─── DATA FOR REVIEW

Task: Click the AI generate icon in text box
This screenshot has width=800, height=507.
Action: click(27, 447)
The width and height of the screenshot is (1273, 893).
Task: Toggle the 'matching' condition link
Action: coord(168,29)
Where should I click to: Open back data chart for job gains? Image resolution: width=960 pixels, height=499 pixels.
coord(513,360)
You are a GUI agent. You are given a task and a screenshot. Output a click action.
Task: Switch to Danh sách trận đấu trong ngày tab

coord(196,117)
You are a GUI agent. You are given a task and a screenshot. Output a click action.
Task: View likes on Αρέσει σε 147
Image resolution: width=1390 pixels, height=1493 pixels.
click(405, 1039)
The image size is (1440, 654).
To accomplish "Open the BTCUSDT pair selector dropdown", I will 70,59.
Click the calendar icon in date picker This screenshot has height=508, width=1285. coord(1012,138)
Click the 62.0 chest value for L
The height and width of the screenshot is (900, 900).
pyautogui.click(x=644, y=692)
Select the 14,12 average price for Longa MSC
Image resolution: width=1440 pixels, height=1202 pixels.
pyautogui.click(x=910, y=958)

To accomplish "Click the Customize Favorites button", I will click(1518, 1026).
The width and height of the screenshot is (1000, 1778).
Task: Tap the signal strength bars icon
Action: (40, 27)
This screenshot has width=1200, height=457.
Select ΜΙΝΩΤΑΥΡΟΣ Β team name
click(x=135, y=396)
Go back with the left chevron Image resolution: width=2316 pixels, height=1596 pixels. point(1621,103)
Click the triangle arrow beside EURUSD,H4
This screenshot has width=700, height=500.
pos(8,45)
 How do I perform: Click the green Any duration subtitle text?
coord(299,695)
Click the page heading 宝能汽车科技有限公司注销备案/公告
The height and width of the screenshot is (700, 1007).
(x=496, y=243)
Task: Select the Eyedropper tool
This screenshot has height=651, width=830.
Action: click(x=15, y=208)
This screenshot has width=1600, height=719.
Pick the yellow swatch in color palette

──────

Write out exactly the lines that begin at the one containing "Go back with" and continue through the last line of the data, and only those.

- [RESULT FOR THIS TASK]
Go back with the left chevron Image resolution: width=2316 pixels, height=1596 pixels. point(1621,103)
Click the triangle arrow beside EURUSD,H4
This screenshot has width=700, height=500.
pos(8,45)
 How do I perform: Click the green Any duration subtitle text?
coord(299,695)
Click the page heading 宝能汽车科技有限公司注销备案/公告
The height and width of the screenshot is (700, 1007).
(x=496, y=243)
Task: Select the Eyedropper tool
This screenshot has height=651, width=830.
Action: click(x=15, y=208)
This screenshot has width=1600, height=719.
Pick the yellow swatch in color palette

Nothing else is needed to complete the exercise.